→ LESETEXT:

══════

Wiener kongress gemeinfreiEs ist nicht nur Historikern bekannt, dass beim Wiener Kongress 1814/15 viel getanzt wurde. Ältere Semester (wie wir „Akademiker“) haben sicher noch den UFA-Musikfilm ähnlichen Namens gut vor Augen. Aber der Kongress hatte andere Aufgaben und Ziele, die er trotz aller zerstreuenden und ablenkenden Vergnügungen mit erstaunlichem Erfolg erledigte. Der Preis war die Rückkehr zu den alten, schon leicht brüchigen Herrschaftsstrukturen.

Arno Angenend referierte in gewohnt freiem, mehr als einstündigem Vortrag und ließ zunächst die Vorgeschichte Revue passieren. Kaiser Napoleon riss durch sein Machtstreben und wegen der fatalen politischen Koalitionen ganz Europa in einen Krieg gegeneinander. Nach dem verheerend gescheiterten Russlandfeldzug 1812 von Napoleon hatten die führenden Staaten schon einmal den Versuch einer Neuordnung in Europa begonnen. Das Wiedererstarken Napoleons hat diese Pläne zunächst zunichte gemacht. Erst nach der Völkerschlacht bei Leipzig und der endgültigen Verbannung des französischen Despoten war der Weg frei zu entsprechenden Verhandlungen Sie beherrschten lange das Leben in Wien bis Juli 1815.

Preussen, Österreich, Russland, England und Frankreich (mit der dort wiederkehrenden Monarchie) waren die 5 Großmächte, die mit Vertretern von insgesamt rund 200 weiteren Staaten am Tisch saßen. Der gastgebende Kaiser Franz I. hatte mit seinen Untertanen (vor allem den Wienern) die Ehre und Last, rund 100.000 Gäste aus diesem Anlass zu bewirten und bei Laune zu halten. Das bedeutete u.a. große Kosten, die den Steuerzahlern verordnet wurden.

══════

→ AUFGABE A:
Prüfen Sie anhand des Lesetextes über den Wiener Kongress, ob die Aussagen (i), (ii) und (iii) zutreffen. Antworten Sie jeweils mit Ja oder Nein und zitieren Sie die entscheidenden Worte wörtlich.
(i) Die Verhandlungen prägten das Leben in Wien bis Juli 1815.
(ii) Am Kongress nahmen sechs Großmächte teil.
(iii) Die Kosten wurden den Steuerzahlern auferlegt.
→ AUFGABE B: Wie viele Gäste hatten Kaiser Franz I. und seine Untertanen laut dem Lesetext über den Wiener Kongress zu bewirten?
→ AUFGABE C: Schreiben Sie aus dem Lesetext über den Wiener Kongress den Abschnitt ab, der mit „Preussen, Österreich, Russland, England“ beginnt und bis „Steuerzahlern verordnet wurden.“ reicht.
Die Datensätze sind eigenständiges Material ohne Bezug zum Lesetext.

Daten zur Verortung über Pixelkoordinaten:

══════

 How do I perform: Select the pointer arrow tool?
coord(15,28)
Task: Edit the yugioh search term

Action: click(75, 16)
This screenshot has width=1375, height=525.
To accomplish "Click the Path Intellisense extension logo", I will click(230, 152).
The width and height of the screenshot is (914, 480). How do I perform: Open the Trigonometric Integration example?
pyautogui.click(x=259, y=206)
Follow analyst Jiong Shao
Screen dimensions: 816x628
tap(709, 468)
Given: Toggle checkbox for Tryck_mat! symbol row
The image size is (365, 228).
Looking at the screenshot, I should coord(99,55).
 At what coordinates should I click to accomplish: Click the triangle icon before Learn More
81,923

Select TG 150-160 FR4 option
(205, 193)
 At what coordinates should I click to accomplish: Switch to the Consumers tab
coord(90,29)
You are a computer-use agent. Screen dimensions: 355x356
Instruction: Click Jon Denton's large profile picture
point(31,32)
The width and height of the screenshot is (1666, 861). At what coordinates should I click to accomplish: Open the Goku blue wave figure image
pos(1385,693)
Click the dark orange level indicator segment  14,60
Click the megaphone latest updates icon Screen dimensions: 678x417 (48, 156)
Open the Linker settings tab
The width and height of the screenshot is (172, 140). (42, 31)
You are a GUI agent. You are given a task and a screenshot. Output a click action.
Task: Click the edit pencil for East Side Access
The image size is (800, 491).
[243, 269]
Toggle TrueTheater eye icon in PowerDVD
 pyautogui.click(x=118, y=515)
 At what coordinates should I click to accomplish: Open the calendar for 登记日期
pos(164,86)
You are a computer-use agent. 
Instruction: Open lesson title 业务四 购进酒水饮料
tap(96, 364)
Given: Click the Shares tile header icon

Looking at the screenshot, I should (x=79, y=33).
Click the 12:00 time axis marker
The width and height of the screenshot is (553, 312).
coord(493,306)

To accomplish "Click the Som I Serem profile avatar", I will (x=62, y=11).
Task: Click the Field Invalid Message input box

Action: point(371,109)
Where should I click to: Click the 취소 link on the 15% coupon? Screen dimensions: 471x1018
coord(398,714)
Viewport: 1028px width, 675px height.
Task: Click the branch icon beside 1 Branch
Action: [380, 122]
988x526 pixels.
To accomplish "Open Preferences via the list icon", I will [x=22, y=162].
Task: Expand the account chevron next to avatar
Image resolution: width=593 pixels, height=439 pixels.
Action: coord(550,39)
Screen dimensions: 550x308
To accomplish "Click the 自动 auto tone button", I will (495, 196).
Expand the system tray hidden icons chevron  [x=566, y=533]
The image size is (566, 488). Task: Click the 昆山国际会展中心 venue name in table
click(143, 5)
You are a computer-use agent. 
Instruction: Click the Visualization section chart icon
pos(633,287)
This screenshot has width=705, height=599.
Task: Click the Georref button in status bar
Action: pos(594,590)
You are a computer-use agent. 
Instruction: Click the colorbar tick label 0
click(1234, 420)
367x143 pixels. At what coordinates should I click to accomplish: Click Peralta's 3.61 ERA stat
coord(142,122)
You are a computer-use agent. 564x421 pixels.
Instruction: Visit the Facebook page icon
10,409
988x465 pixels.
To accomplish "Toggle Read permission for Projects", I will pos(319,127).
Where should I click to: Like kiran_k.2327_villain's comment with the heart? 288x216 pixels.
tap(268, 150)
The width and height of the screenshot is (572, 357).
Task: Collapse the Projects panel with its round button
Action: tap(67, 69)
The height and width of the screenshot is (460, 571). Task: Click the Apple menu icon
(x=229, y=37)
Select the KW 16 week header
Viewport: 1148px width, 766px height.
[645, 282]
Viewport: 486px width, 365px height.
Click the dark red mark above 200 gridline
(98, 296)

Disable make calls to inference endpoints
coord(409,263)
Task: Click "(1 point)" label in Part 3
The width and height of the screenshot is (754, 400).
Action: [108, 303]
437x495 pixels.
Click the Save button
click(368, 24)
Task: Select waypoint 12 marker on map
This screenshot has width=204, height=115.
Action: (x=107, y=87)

══════

→ LÖSUNG A:
(i) Ja: „Sie beherrschten lange das Leben in Wien bis Juli 1815.“
(ii) Nein: „waren die 5 Großmächte“
(iii) Ja: „große Kosten, die den Steuerzahlern verordnet wurden“

→ LÖSUNG B: Rund 100.000 Gäste.

→ LÖSUNG C:
Preussen, Österreich, Russland, England und Frankreich (mit der dort wiederkehrenden Monarchie) waren die 5 Großmächte, die mit Vertretern von insgesamt rund 200 weiteren Staaten am Tisch saßen. Der gastgebende Kaiser Franz I. hatte mit seinen Untertanen (vor allem den Wienern) die Ehre und Last, rund 100.000 Gäste aus diesem Anlass zu bewirten und bei Laune zu halten. Das bedeutete u.a. große Kosten, die den Steuerzahlern verordnet wurden.